** start of EXCERPT TO READ **

I meant that we would "use" some IPFS hashes but also utilize a mapping from our current hashes, perhaps run over IPNS, so that it would still be possible to run our fetchurl { sha256 = "..." } without modification. Note that it's these flat tarball hashes that most upstreams release and sign, and that's not going to change anytime soon, moreover there's not much point in trying to deduplicate compressed tarballs anyway. (We might choose to use uncompressed sources instead, but that's just another partially independent decision I'm not sure about.)

@Ericson2314
Member

For single files / IPFS blobs, we should be able to hash the same way without modification.

@Ericson2314
Member

But for VCS fetches we currently do a recursive/nar hash right? That is what I was worried about.

@Ericson2314
Member

@ehmry I assume it would be pretty easy to make the nix store an immutable FUSE filesystem backed by IPFS (hopefully such a thing exists already). Down the road I'd like to have package references and the other things currently in the SQLite database also backed by IPFS: they would "appear" in the fuse filesystem as specially-named symlinks/hard-links/duplicated sub-directories. "referees" is the only field I'm aware of that'd be a cache on top. Nix would keep track of roots, but IPFS would do GC itself, in the obvious way.

@cleverca22

one idea i had, was to keep all outputs in NAR format, and have the fuse layer dynamically unpack things on-demand, that can then be used with some other planned IPFS features to share a file without copying it into the block storage

then you get a compressed store and don't have to store 2 copies of everything (the nar for sharing and the installed)

@nmikhailov

@cleverca22 yeah, I had same thoughts about that, its unclear how hard this would impact performance though

@cleverca22

could keep a cache of recently used files in a normal tmpfs, and relay things over to that to boost performance back up

@davidar
davidar commented Apr 8, 2016

@cleverca22 another idea that was mentioned previously was to add support for NAR to ipfs, so that we can transparently unpack it as we do with TAR currently (ipfs tar --help)

** end of EXCERPT TO READ **

STATED EXERCISE:
In the discussion above about IPFS and the Nix store, which field does Ericson2314 name as the only one he knows of that would be a cache on top?

** start of EXTRACTED ENTRIES **

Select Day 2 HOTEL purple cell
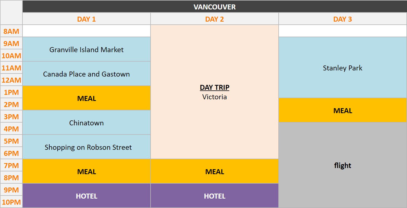 click(214, 196)
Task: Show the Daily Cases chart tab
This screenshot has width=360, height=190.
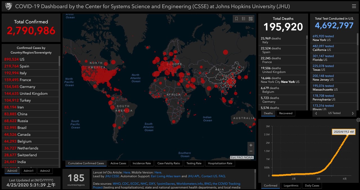Action: pos(312,186)
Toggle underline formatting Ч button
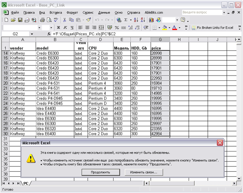 [72, 27]
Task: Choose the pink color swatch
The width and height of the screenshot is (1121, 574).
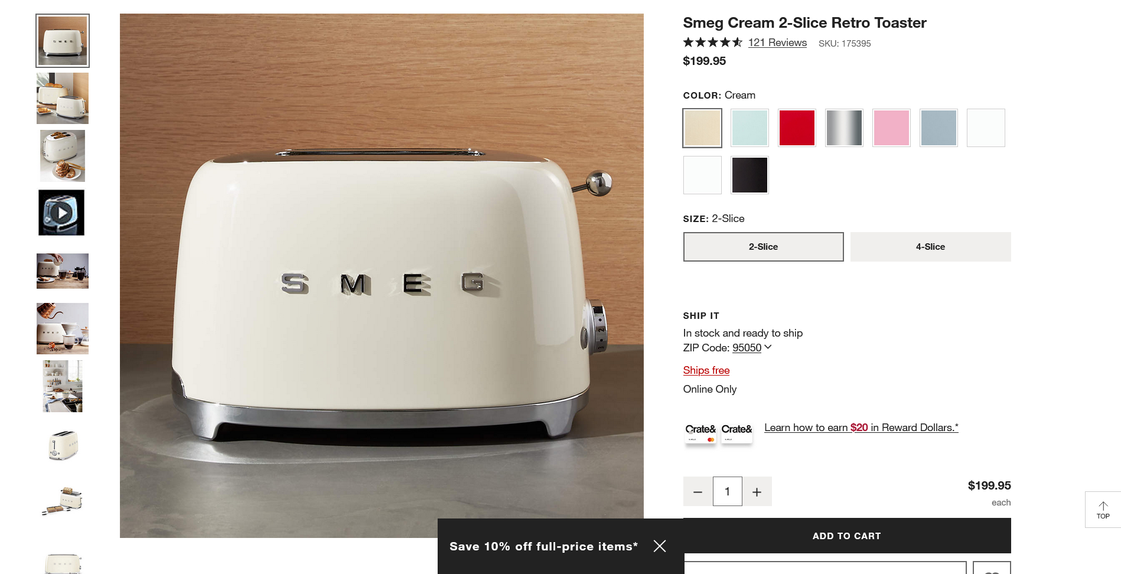Action: coord(891,128)
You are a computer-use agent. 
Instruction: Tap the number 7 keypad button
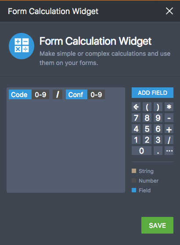click(136, 118)
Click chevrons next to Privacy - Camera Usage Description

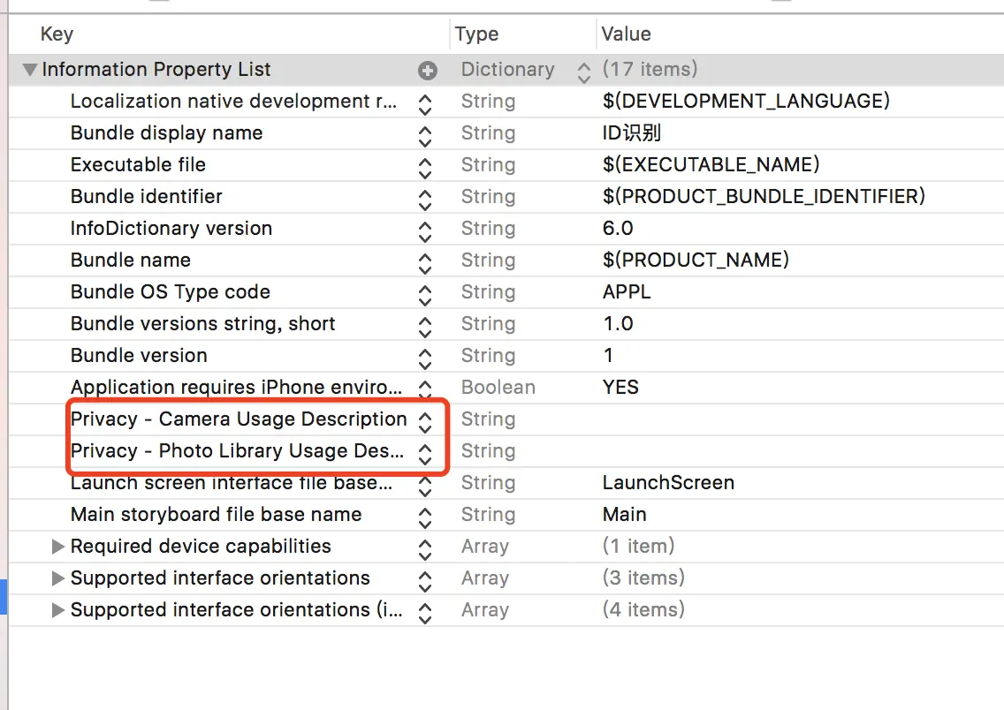425,419
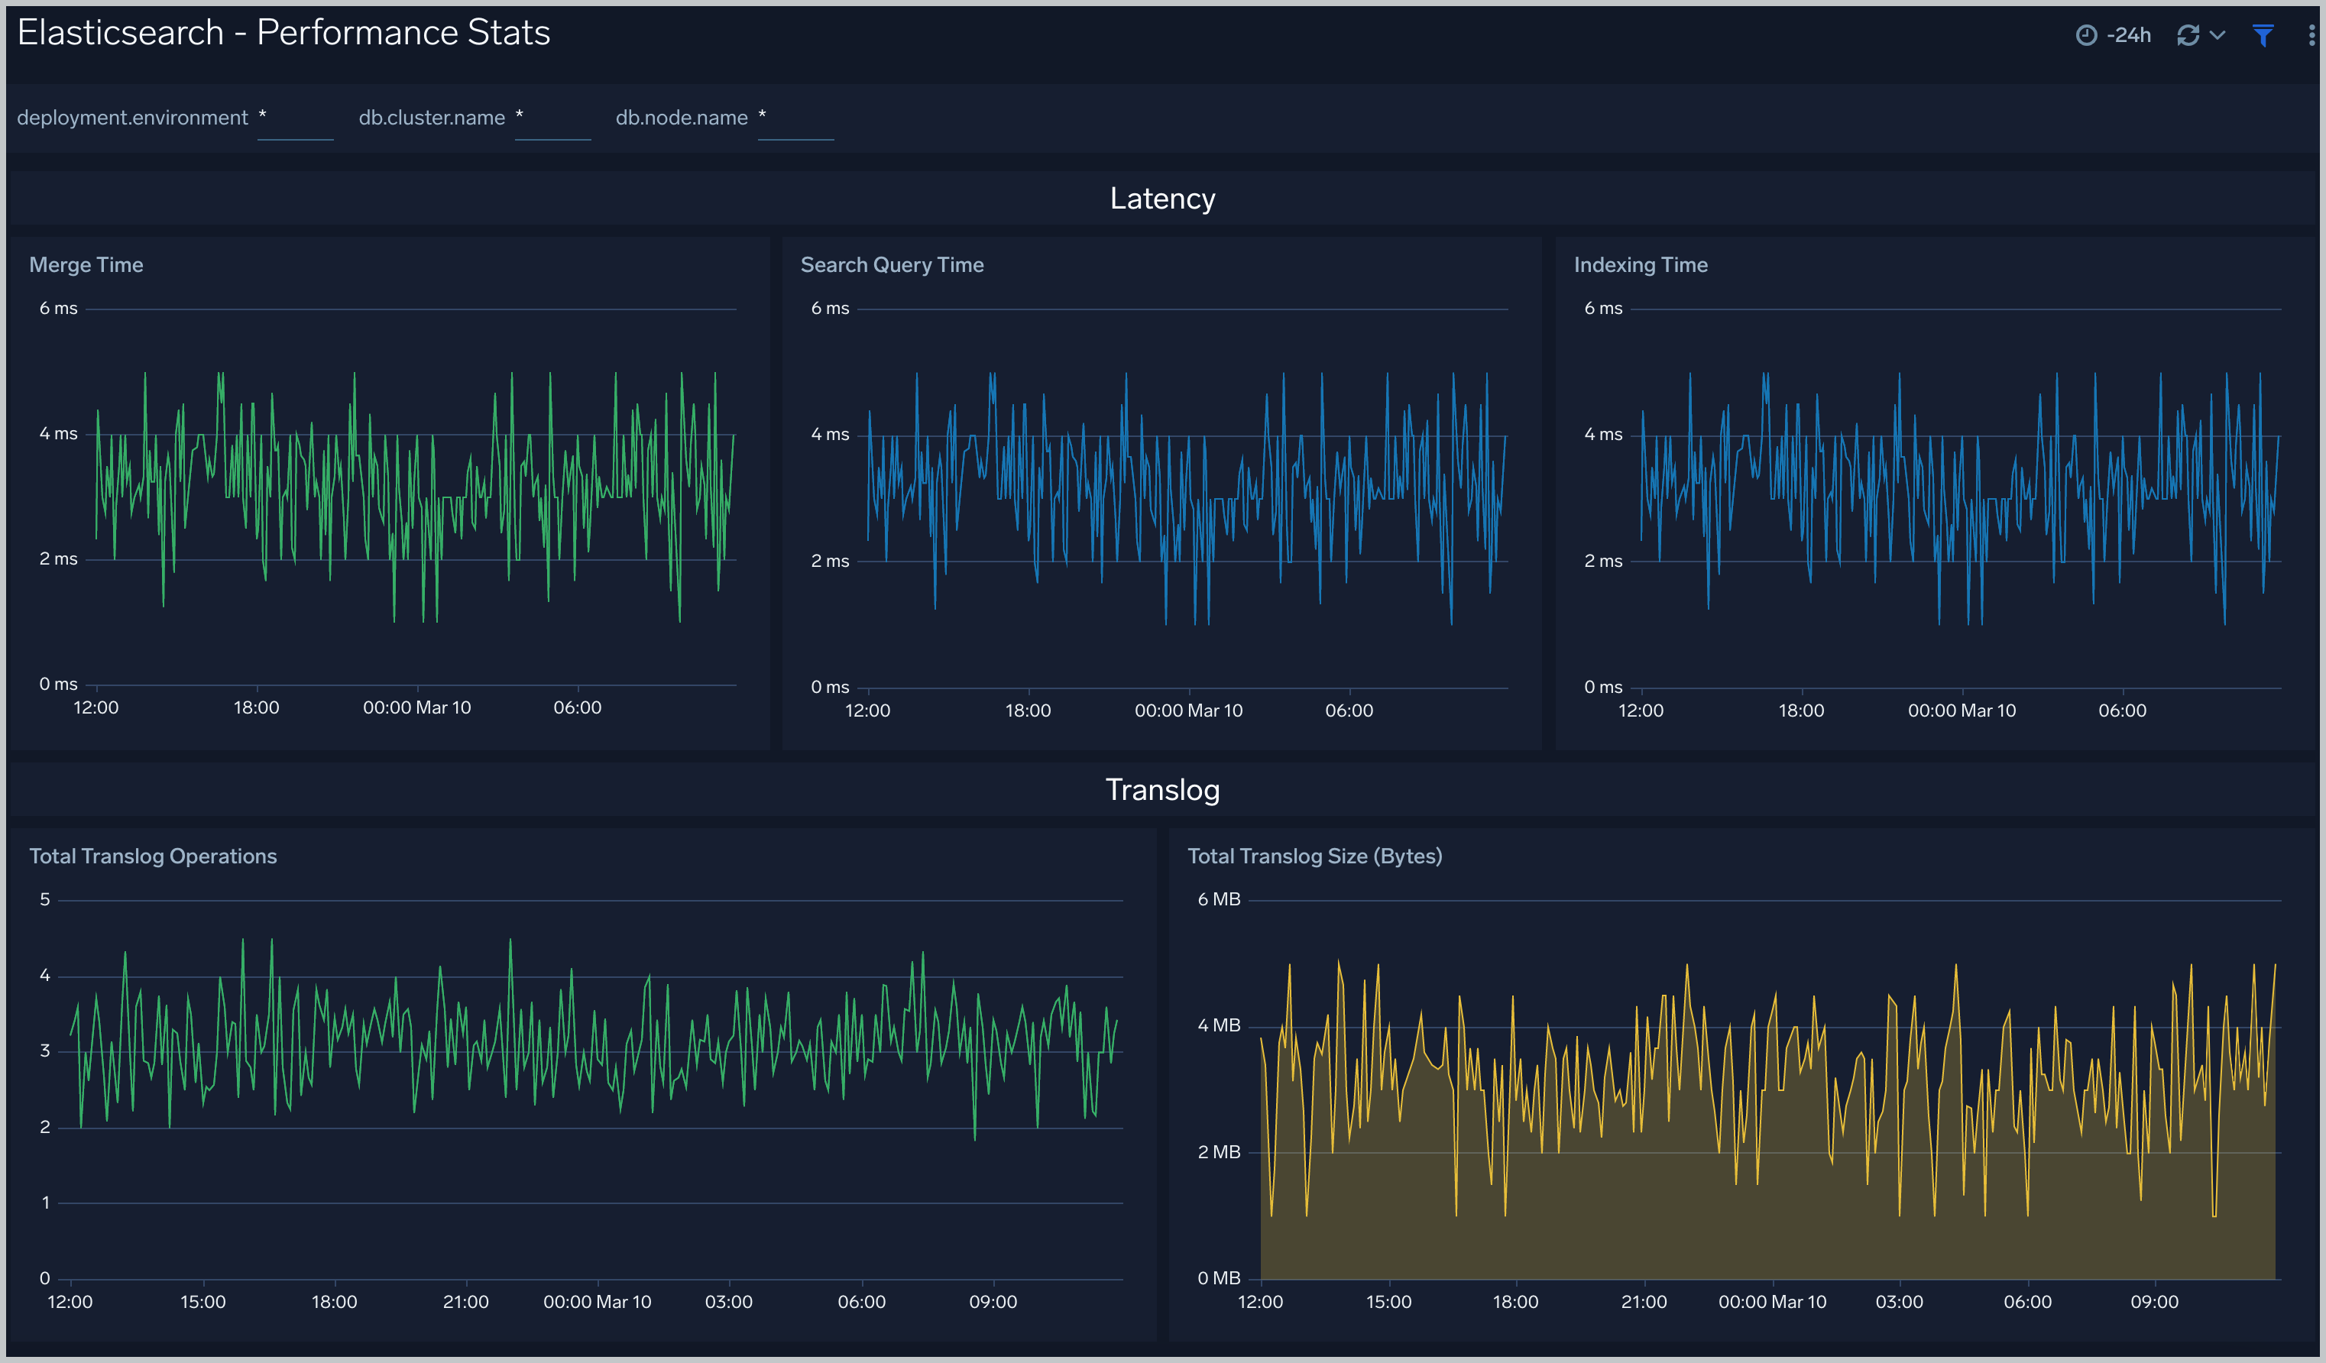2326x1363 pixels.
Task: Toggle the wildcard on db.cluster.name filter
Action: 520,117
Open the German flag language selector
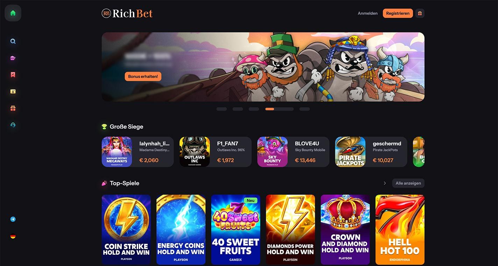Screen dimensions: 498x266 (x=13, y=236)
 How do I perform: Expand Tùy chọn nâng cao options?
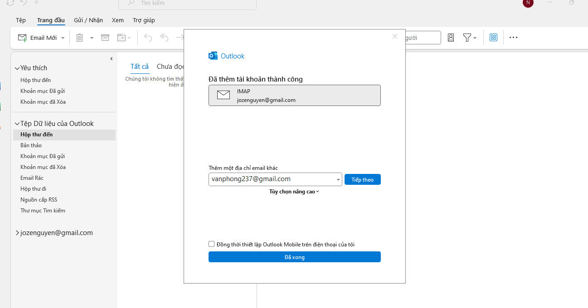(x=294, y=192)
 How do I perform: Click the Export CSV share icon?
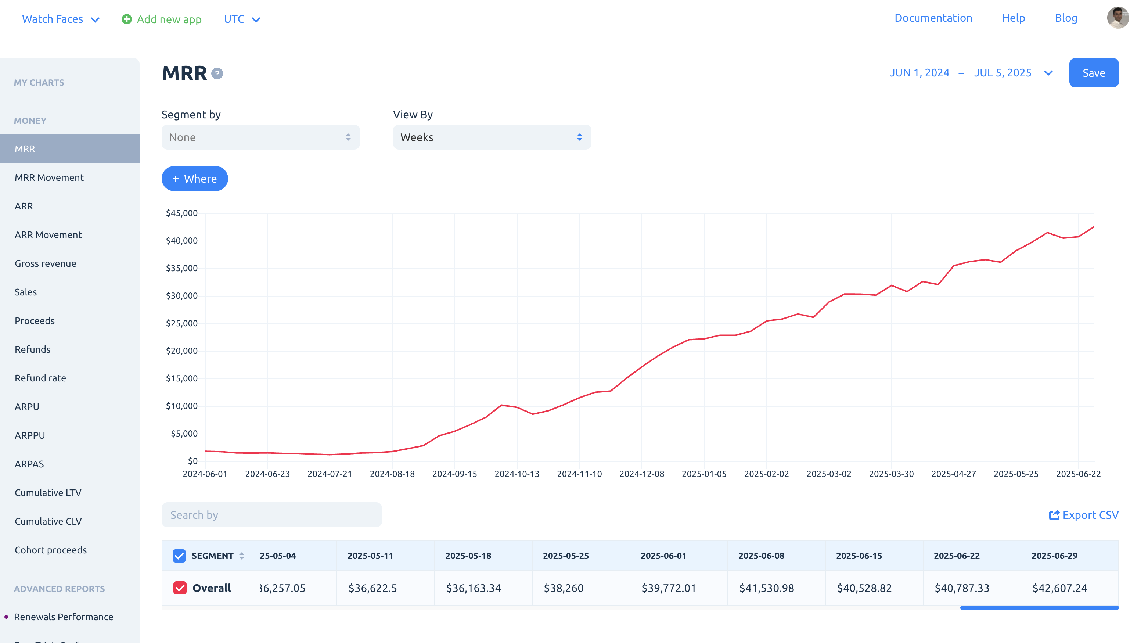click(x=1054, y=514)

** end of EXTRACTED ENTRIES **

THE REPLY:
"referees"